INDUSTRI musik Indonesia tengah disibukkan polemik royalti antara pencipta lagu dan penyanyi, sementara perkembangan teknologi justru membawa ancaman baru yang belum sepenuhnya disadari.
Persoalan royalti di Indonesia berpusat pada penafsiran pasal-pasal dalam Undang-Undang Hak Cipta, khususnya terkait kewajiban izin dan pembayaran melalui Lembaga Manajemen Kolektif (LMK).
Banyak yang beranggapan bahwa pertunjukan musik tidak memerlukan izin langsung dari pencipta selama royalti dibayarkan melalui LMK, sesuai Pasal 23 Ayat (5).

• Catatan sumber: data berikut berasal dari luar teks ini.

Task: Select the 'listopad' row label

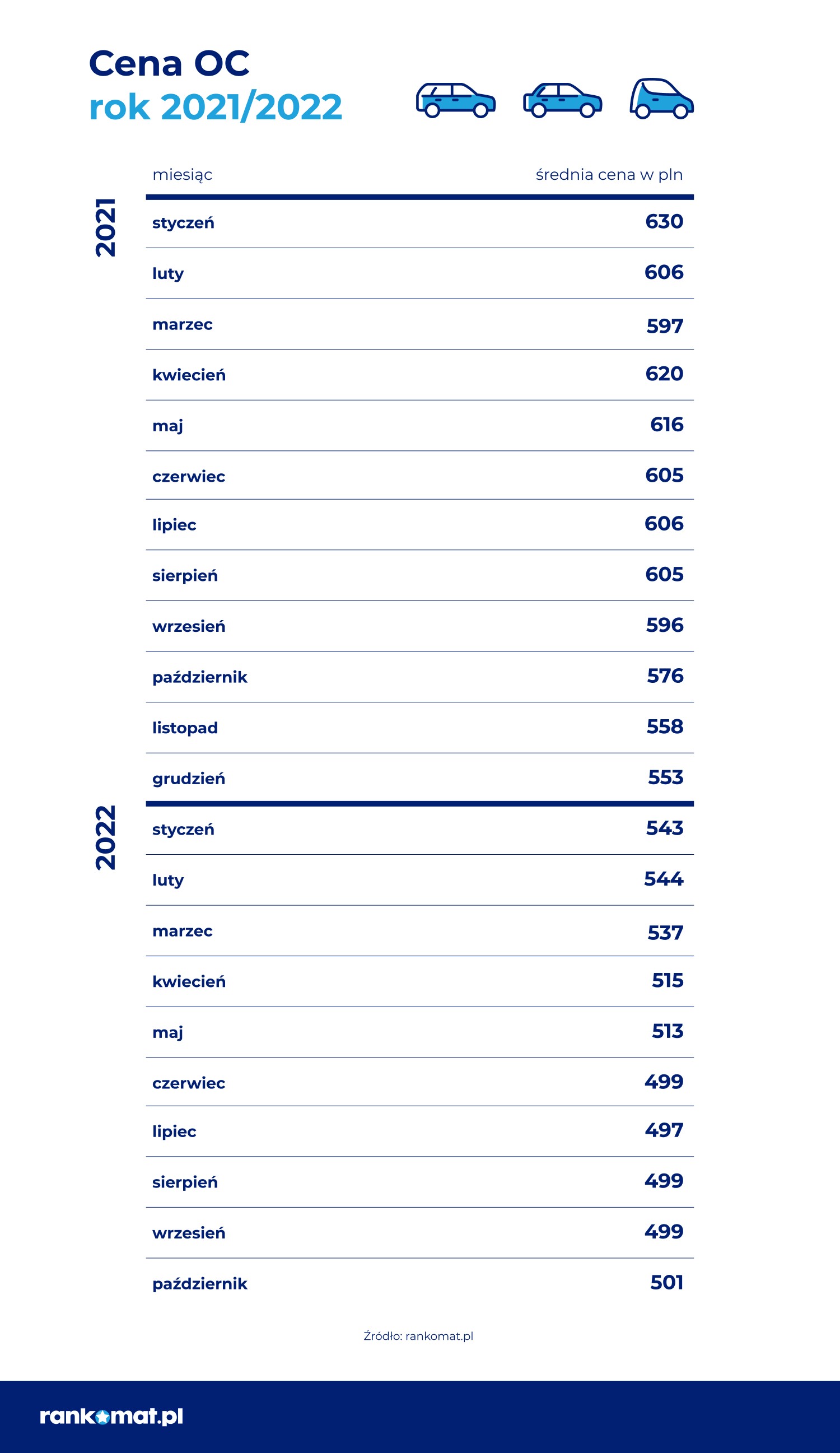Action: pos(185,728)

Namun, pencipta lagu kerap merasa dirugikan karena penerimaan royalti tidak sebanding dengan popularitas lagu mereka. Ketidakpuasan ini sebagai akar konflik yang memecah ekosistem musik.
Mencuri
Sementara Indonesia masih berkutat pada persoalan distribusi royalti konvensional, dunia internasional telah menghadapi fenomena baru berupa pemanfaatan kecerdasan buatan (AI) dalam menciptakan musik palsu.
Kasus Michael Smith (sebagaimana diberitakan BBC.com, 6 September 2024), seorang musisi asal North Carolina, AS, didakwa melakukan penipuan dengan menggunakan AI dan ribuan bot untuk memutar lagu buatan AI secara masif di platform streaming.
Baca juga: Perang Royalti di Era Musik Generatif AI
Ia menciptakan ratusan ribu lagu AI dan memanipulasi algoritma dengan 4 miliar stream palsu untuk mengklaim royalti senilai 12 juta dollar AS (Rp196 miliar) sejak 2019.
Industri musik global mulai waspada terhadap ancaman manipulasi AI, sementara Indonesia masih terfokus pada sengketa royalti konvensional.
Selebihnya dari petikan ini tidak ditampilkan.